Violating of strict-aliasing in C, even without any casting?

Question

How can *i and u.i print different numbers in this code, even though i is defined as int *i = &u.i;? I can only assuming

Answer 1

This code indeed invokes UB, because you do not respect the strict aliasing rule. n1256 draft of C99 states in 6.5 Expressions §7:

An object shall have its stored value accessed only by an lvalue expression that has one of the following types:
— a type compatible with the effective type of the object,
— a qualified version of a type compatible with the effective type of the object,
— a type that is the signed or unsigned type corresponding to the effective type of the object,
— a type that is the signed or unsigned type corresponding to a qualified version of the effective type of the object,
— an aggregate or union type that includes one of the aforementioned types among its members (including, recursively, a member of a subaggregate or contained union), or
— a character type.

Between the *i = 2; and the printf(" *i = %d\n", *i); only a short object is modified. With the help of the strict aliasing rule, the compiler is free to assume that the int object pointed by i has not been changed, and it can directly use a cached value without reloading it from main memory.
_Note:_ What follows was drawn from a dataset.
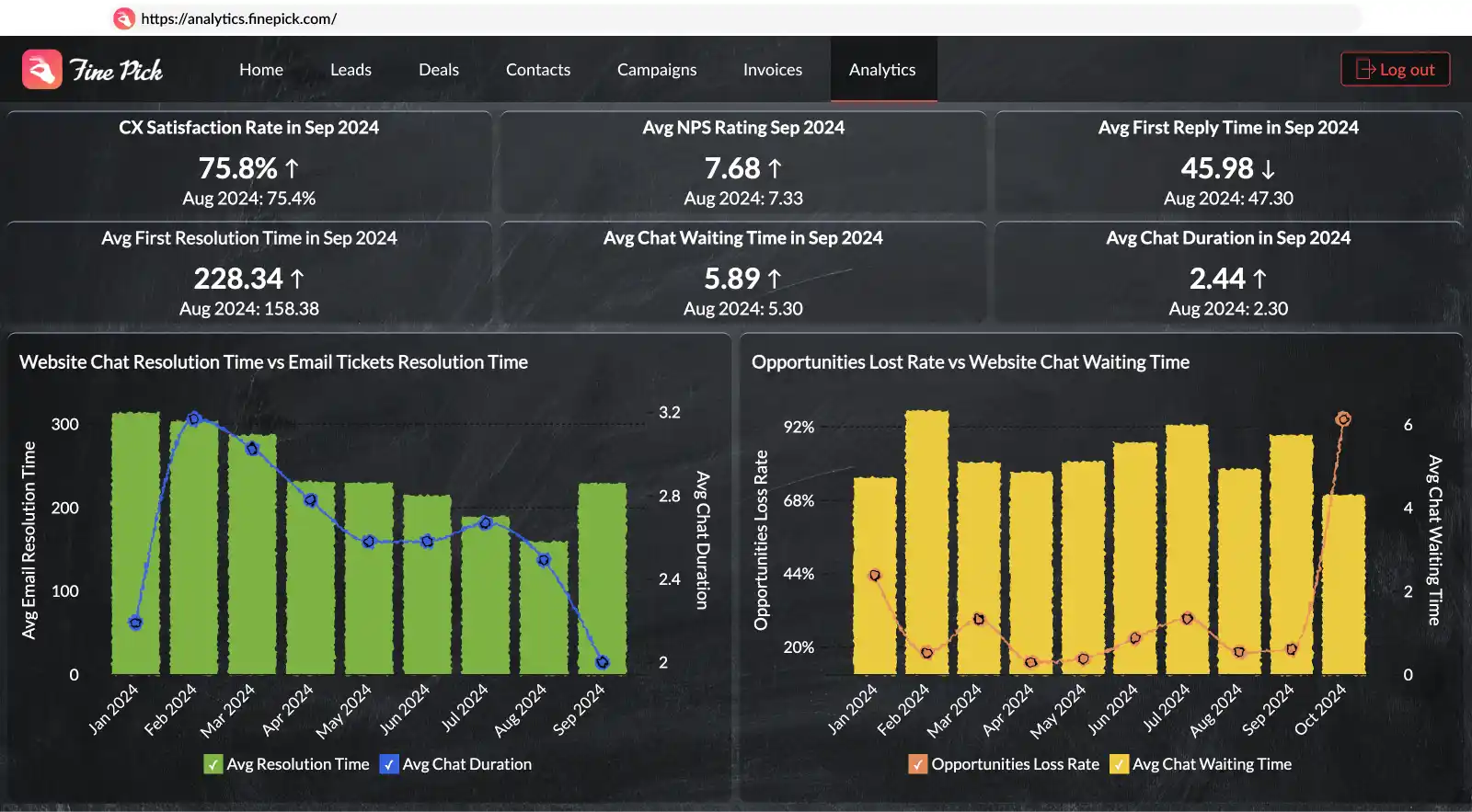The image size is (1472, 812).
Task: Toggle the Avg Chat Duration legend checkbox
Action: click(x=389, y=764)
It is blatantly not what a normal human being would expect, but the strict aliasing rule was precisely written to allow optimizing compilers to use cached values.

For the second print, unions are referenced in same standard in 6.2.6.1 Representations of types / General §7:

When a value is stored in a member of an object of union type, the bytes of the object representation that do not correspond to that member but do correspond to other members take unspecified values.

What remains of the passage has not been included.